6. **Model Evaluation** – Validate performance using metrics such as AUC-ROC.  
7. **Final Prediction** – Apply the trained model to `application_test.csv` and generate predictions.  

## About This Notebook  

This notebook prepares the **test dataset (`application_test.csv`)** for **predictions** using the trained model.  

### Key Steps:
- **Load & Merge Datasets** – Processed datasets are loaded and merged in the same way as during model training.  
- **Generate Predictions** – The trained LightGBM model is applied to the test data.  
- **Create Prediction File** – While real-time model deployment is often preferred in production (as demonstrated in my [Angular/Flask-based deployed app](https://ai.fullstackista.com/ai-loan-default-predictor/)), structured output files are still used in certain batch-processing scenarios, such as risk assessment and regulatory reporting in financial applications.

## Project Notebooks  

### Main Dataset and Model Training  
- [1. Application Train (Main Dataset)](./01_application_train.ipynb)
- [2. Model Training and Final Pipeline](./02_model_training_pipeline.ipynb)  

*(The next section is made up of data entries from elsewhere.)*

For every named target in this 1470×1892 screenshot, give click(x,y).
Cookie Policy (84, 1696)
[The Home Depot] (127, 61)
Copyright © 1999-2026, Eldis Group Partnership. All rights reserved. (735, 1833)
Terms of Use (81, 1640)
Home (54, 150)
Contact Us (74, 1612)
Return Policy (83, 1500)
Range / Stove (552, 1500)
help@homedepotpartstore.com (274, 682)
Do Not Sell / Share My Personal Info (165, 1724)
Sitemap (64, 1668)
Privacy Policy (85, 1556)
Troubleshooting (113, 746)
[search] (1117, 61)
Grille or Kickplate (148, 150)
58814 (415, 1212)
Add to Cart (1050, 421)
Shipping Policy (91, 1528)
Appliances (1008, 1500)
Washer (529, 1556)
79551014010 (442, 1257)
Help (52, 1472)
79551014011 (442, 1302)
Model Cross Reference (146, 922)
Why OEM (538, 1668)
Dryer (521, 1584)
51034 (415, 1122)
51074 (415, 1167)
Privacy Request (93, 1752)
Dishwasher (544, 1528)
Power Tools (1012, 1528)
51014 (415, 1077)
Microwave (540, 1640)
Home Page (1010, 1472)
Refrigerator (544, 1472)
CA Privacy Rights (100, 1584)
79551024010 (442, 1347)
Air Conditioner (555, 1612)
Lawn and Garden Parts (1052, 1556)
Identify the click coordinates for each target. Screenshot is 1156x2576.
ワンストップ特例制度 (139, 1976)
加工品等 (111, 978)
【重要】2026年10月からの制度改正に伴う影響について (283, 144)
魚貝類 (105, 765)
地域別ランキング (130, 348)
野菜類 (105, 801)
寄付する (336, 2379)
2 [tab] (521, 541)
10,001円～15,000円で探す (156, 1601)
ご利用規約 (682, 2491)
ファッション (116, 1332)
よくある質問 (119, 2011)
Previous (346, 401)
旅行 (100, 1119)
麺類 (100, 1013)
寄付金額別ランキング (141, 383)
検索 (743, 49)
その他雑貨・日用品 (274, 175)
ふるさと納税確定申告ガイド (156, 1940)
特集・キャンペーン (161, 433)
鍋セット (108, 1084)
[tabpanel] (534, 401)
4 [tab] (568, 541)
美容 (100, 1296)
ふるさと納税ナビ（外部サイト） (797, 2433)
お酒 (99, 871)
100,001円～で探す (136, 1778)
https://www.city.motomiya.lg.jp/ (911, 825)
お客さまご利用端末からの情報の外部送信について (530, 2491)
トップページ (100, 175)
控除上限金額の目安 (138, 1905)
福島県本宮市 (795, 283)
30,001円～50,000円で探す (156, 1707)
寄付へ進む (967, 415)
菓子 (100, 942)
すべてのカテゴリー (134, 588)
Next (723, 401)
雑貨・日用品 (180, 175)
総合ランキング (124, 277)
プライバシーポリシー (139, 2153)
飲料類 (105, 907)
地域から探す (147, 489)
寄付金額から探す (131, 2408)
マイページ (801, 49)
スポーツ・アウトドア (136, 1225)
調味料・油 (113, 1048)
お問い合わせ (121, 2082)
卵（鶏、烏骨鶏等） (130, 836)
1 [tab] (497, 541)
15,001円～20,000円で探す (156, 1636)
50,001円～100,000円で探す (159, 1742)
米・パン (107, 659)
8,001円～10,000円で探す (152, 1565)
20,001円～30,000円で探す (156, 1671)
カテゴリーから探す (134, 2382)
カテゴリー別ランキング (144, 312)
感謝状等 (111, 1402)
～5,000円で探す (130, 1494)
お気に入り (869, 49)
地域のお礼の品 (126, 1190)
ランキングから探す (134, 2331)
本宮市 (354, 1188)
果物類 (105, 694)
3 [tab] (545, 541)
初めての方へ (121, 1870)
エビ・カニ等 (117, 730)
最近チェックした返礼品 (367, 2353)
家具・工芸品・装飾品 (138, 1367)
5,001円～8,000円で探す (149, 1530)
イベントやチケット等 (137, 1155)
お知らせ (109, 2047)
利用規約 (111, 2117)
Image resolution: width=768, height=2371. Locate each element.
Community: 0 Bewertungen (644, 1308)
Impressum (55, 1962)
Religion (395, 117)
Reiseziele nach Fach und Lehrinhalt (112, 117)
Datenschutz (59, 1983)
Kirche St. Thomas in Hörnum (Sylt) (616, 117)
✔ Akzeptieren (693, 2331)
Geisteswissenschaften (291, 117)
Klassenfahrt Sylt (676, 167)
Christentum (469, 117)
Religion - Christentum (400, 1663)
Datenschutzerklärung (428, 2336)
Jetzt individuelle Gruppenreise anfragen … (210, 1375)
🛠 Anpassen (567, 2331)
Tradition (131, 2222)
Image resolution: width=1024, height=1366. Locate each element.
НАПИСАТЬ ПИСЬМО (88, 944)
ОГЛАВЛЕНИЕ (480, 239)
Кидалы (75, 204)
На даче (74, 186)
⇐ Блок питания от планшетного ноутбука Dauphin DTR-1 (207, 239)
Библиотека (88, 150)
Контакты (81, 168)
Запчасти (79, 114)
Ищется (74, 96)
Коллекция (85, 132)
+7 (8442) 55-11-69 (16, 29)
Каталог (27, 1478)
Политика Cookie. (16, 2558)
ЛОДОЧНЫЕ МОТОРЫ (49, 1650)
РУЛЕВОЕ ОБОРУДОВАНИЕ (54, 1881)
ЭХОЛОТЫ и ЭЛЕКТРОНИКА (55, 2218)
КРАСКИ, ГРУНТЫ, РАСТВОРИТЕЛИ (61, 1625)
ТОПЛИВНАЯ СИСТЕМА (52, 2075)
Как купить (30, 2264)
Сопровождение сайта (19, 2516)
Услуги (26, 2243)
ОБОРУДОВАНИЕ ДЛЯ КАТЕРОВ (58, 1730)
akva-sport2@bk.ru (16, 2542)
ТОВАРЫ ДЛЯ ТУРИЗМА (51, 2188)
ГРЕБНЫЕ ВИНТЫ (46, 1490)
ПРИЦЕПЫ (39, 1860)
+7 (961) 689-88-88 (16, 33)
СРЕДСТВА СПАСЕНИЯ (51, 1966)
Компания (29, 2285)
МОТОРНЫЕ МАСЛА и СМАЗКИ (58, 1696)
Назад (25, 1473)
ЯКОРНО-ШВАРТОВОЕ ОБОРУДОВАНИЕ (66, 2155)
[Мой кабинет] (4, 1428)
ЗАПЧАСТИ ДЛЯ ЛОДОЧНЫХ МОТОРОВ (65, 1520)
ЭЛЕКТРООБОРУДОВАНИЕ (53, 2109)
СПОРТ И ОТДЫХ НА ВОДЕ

### Secondary Datasets Processing  
- [3. Bureau Data](./03_bureau_data.ipynb)  
- [4. Bureau Balance Data](./04_bureau_balance.ipynb)  
- [5. Credit Card Balance](./05_credit_card_balance.ipynb)  
- [6. Previous Applications](./06_previous_applications.ipynb)  
- [7. POS Cash Balance](./07_pos_cash_balance.ipynb)  
- [8. Installments Payments](./08_installments_payments.ipynb)  

### Final Prediction  
- [9. Model Predictions on Test Data](./09_model_predictions.ipynb) _(Current Notebook)_
- [10. Application Test Data Processing](./10_application_test_processing.ipynb)

# Model Predictions (All Datasets)  

## 1. Load All Processed Datasets  

### 1.1 Load Required Libraries  
Import necessary Python libraries for **data processing, loading the trained model, and making predictions.**  

In [1]:
import os
import pandas as pd
import json
import lightgbm as lgb

import warnings
warnings.simplefilter(action='ignore', category=FutureWarning)
warnings.simplefilter(action='ignore', category=RuntimeWarning)

### 1.2 Define Dataset Path  
Set the file path where the processed **test dataset** is stored.  

In [2]:
# Define dataset path
DATASET_PATH = "/kaggle/input/home-credit-processed-data-and-model/"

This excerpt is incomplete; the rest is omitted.